---- Supplied records
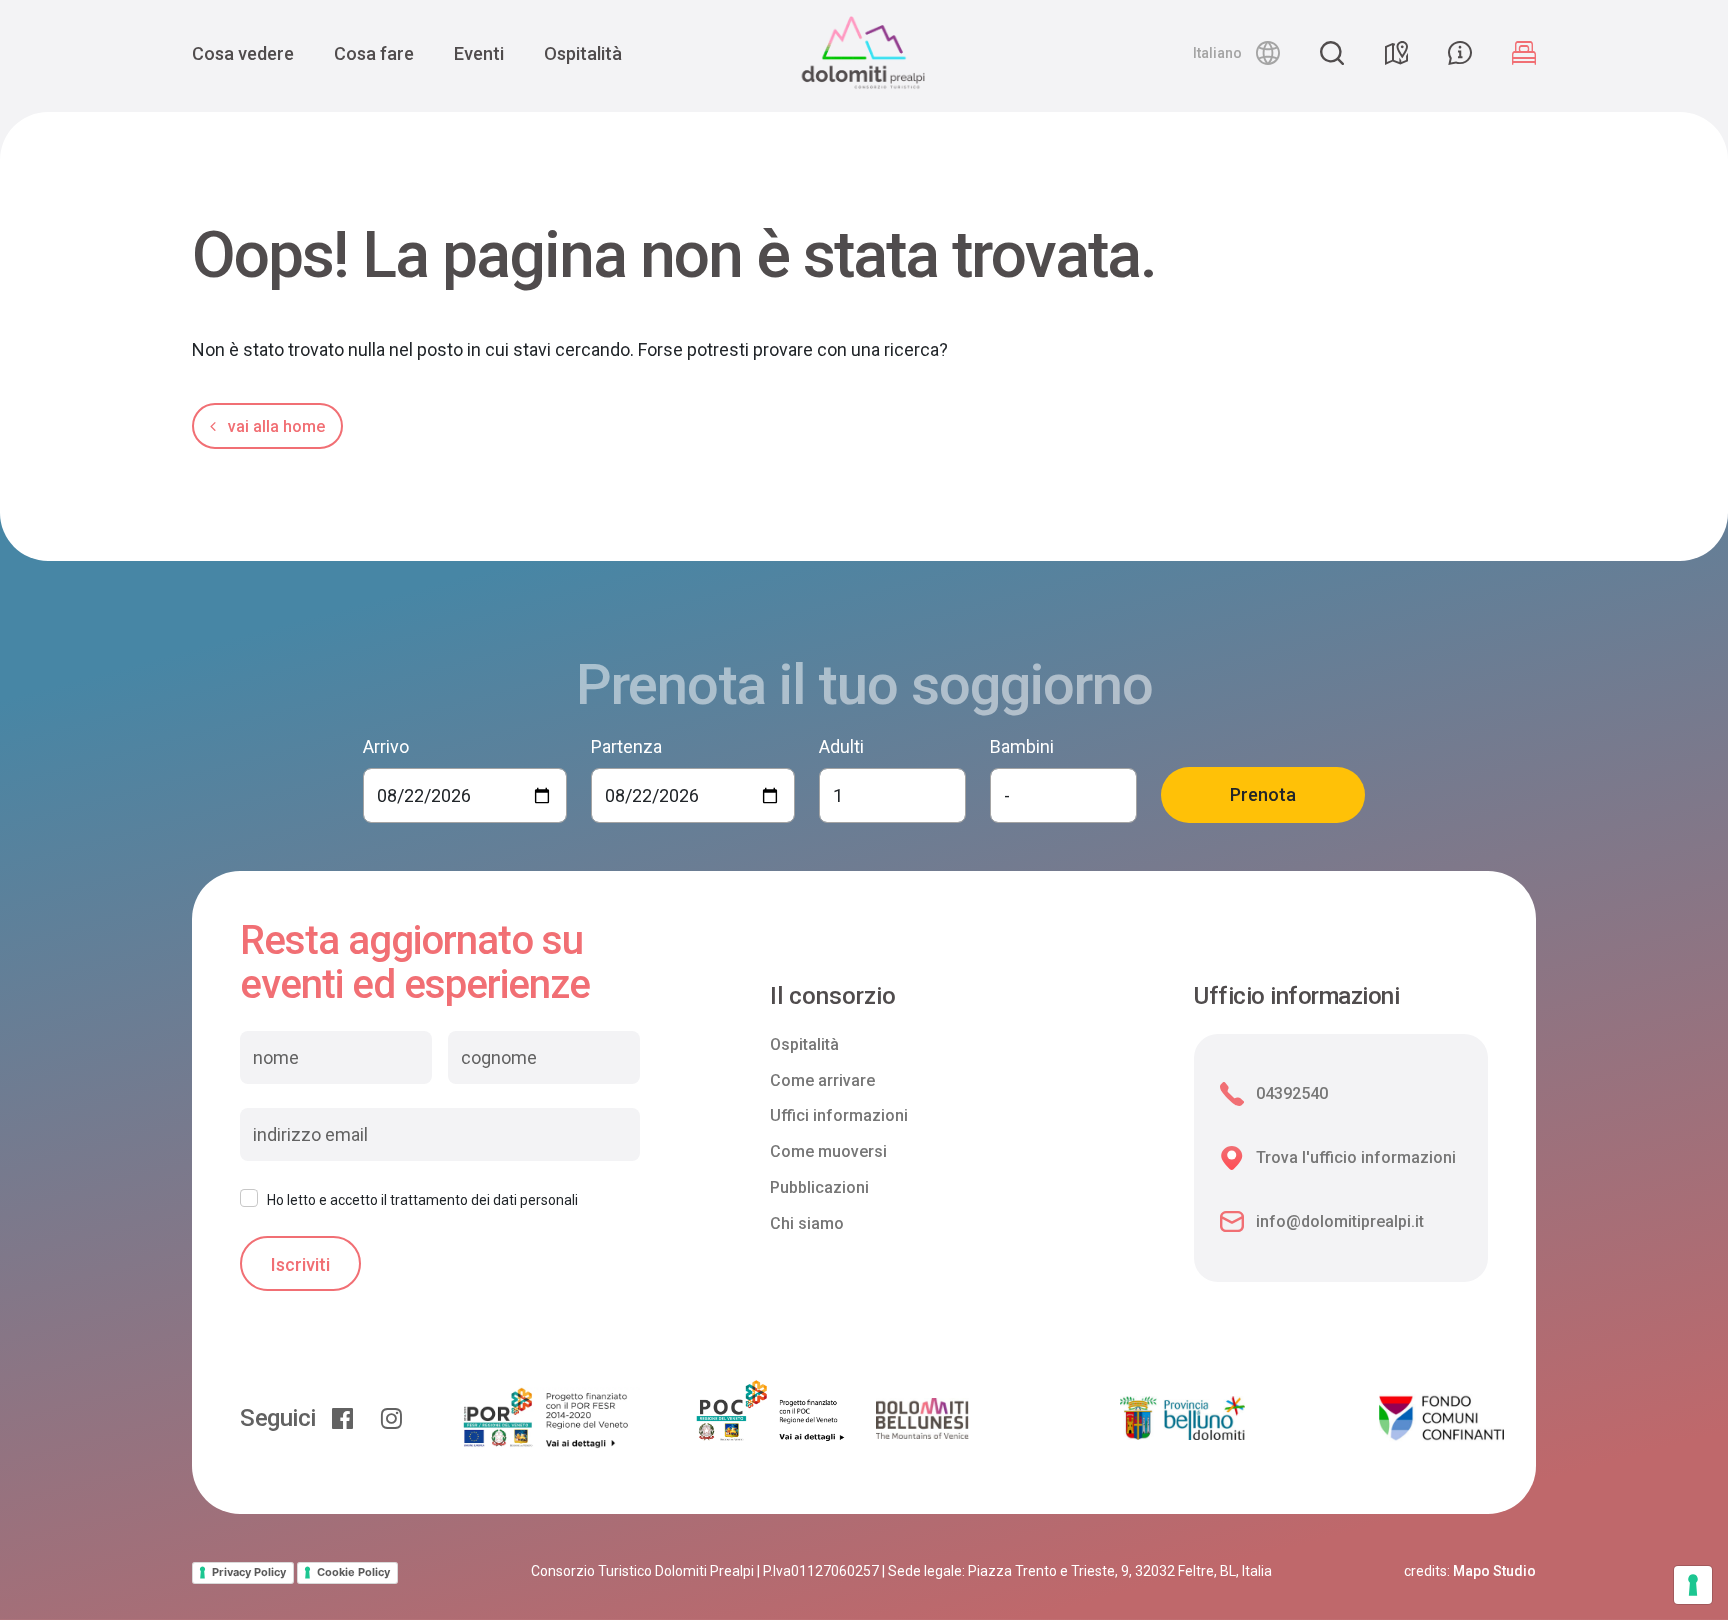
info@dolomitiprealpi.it (1340, 1221)
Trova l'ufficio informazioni (1356, 1157)
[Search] (1332, 53)
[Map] (1396, 53)
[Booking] (1524, 53)
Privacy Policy (249, 1572)
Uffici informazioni (839, 1115)
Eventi (479, 53)
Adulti (841, 746)
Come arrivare (822, 1080)
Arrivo (386, 746)
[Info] (1460, 53)
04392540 (1292, 1093)
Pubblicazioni (819, 1187)
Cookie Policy (353, 1572)
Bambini (1022, 746)
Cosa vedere (243, 53)
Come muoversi (828, 1151)
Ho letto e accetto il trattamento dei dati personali (422, 1200)
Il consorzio (833, 996)
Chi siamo (807, 1223)
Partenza (626, 746)
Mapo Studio (1494, 1571)
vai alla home (274, 426)
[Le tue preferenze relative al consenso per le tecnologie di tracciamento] (1693, 1585)
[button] (1236, 53)
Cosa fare (374, 53)
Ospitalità (583, 53)
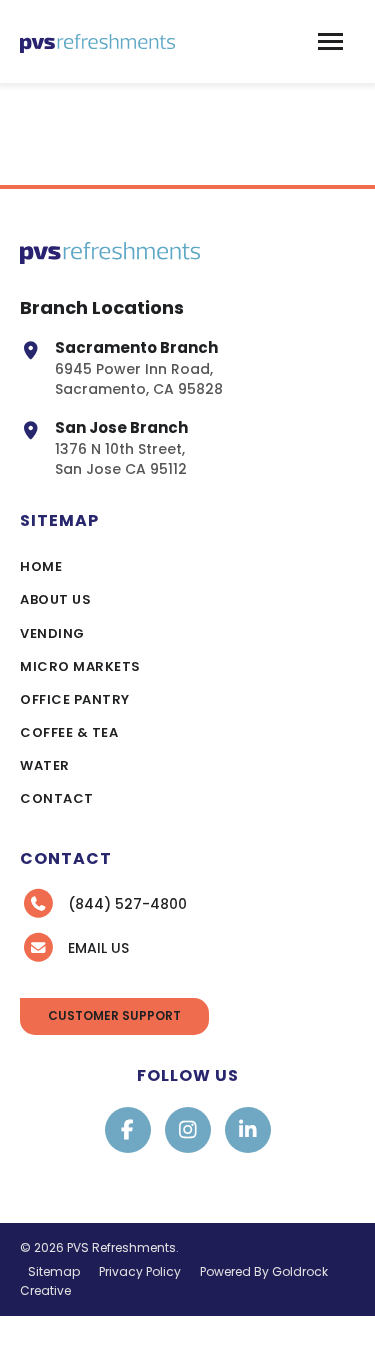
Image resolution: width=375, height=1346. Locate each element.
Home (41, 566)
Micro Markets (80, 666)
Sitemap (54, 1271)
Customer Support (114, 1015)
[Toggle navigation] (330, 41)
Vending (52, 633)
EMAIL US (98, 948)
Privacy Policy (140, 1271)
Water (45, 765)
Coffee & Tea (69, 732)
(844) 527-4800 (127, 904)
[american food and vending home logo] (97, 41)
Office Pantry (75, 699)
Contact (57, 798)
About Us (55, 599)
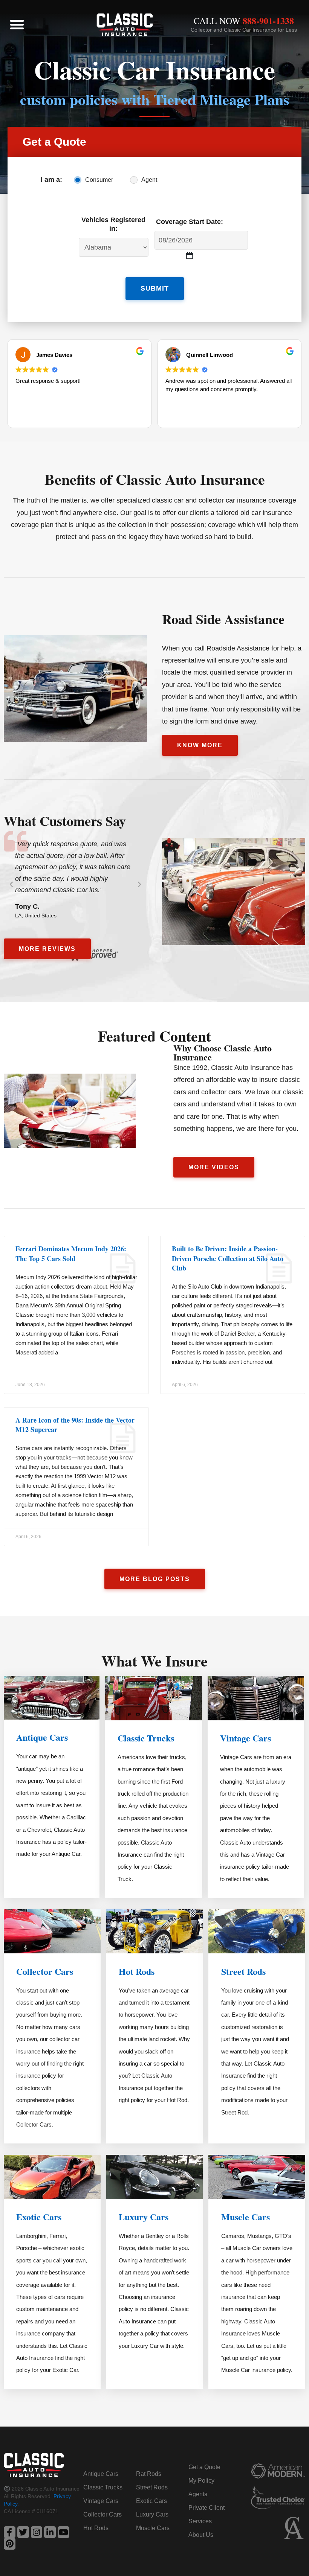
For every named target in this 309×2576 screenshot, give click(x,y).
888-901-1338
--------
» Your assignment
The required output is every line from the one with "For every named" to the final line of the entries, repeated exactly and with nothing else.

» Exercise result
For every named target in this 309×2576 screenshot, give click(x,y).
888-901-1338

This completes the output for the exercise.